**Problem to solve**
Reproduce the entire listing below word for word, leaving nothing out.
◆ ◆ ◆ ◆ ◆
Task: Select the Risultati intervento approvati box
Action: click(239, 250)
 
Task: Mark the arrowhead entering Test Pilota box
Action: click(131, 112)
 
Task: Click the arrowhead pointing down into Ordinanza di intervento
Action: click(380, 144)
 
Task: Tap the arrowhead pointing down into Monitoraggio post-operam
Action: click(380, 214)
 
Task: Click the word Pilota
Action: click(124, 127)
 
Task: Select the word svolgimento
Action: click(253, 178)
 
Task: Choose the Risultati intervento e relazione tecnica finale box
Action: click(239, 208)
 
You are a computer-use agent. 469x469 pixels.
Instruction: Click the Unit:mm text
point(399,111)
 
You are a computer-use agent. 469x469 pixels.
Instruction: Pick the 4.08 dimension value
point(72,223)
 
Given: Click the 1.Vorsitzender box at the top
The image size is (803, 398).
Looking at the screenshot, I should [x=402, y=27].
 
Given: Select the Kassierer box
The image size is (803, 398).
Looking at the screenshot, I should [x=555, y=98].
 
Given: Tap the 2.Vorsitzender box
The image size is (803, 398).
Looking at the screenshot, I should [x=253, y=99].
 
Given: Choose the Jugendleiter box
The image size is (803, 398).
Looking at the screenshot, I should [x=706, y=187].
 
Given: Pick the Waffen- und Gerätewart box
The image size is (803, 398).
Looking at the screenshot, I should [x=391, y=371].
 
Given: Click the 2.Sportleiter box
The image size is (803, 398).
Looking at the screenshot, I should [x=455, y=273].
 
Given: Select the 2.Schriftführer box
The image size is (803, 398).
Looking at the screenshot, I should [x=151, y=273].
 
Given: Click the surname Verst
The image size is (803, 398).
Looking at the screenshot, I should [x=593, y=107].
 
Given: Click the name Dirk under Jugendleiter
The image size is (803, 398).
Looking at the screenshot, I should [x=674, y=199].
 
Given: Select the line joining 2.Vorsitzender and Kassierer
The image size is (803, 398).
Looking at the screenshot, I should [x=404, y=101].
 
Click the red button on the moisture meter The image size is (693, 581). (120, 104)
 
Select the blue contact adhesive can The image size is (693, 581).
◆ ◆ ◆ ◆ ◆
**Exercise output**
Task: Select the Risultati intervento approvati box
Action: click(239, 250)
 
Task: Mark the arrowhead entering Test Pilota box
Action: click(131, 112)
 
Task: Click the arrowhead pointing down into Ordinanza di intervento
Action: click(380, 144)
 
Task: Tap the arrowhead pointing down into Monitoraggio post-operam
Action: click(380, 214)
 
Task: Click the word Pilota
Action: click(124, 127)
 
Task: Select the word svolgimento
Action: click(253, 178)
 
Task: Choose the Risultati intervento e relazione tecnica finale box
Action: click(239, 208)
 
You are a computer-use agent. 469x469 pixels.
Instruction: Click the Unit:mm text
point(399,111)
 
You are a computer-use agent. 469x469 pixels.
Instruction: Pick the 4.08 dimension value
point(72,223)
 
Given: Click the 1.Vorsitzender box at the top
The image size is (803, 398).
Looking at the screenshot, I should [x=402, y=27].
 
Given: Select the Kassierer box
The image size is (803, 398).
Looking at the screenshot, I should [x=555, y=98].
 
Given: Tap the 2.Vorsitzender box
The image size is (803, 398).
Looking at the screenshot, I should [x=253, y=99].
 
Given: Choose the Jugendleiter box
The image size is (803, 398).
Looking at the screenshot, I should [x=706, y=187].
 
Given: Pick the Waffen- und Gerätewart box
The image size is (803, 398).
Looking at the screenshot, I should [x=391, y=371].
 
Given: Click the 2.Sportleiter box
The image size is (803, 398).
Looking at the screenshot, I should [x=455, y=273].
 
Given: Select the 2.Schriftführer box
The image size is (803, 398).
Looking at the screenshot, I should [x=151, y=273].
 
Given: Click the surname Verst
The image size is (803, 398).
Looking at the screenshot, I should [x=593, y=107].
 
Given: Click the name Dirk under Jugendleiter
The image size is (803, 398).
Looking at the screenshot, I should [x=674, y=199].
 
Given: Select the line joining 2.Vorsitzender and Kassierer
The image size is (803, 398).
Looking at the screenshot, I should [x=404, y=101].
 
Click the red button on the moisture meter The image size is (693, 581). (120, 104)
 
Select the blue contact adhesive can The image size is (693, 581).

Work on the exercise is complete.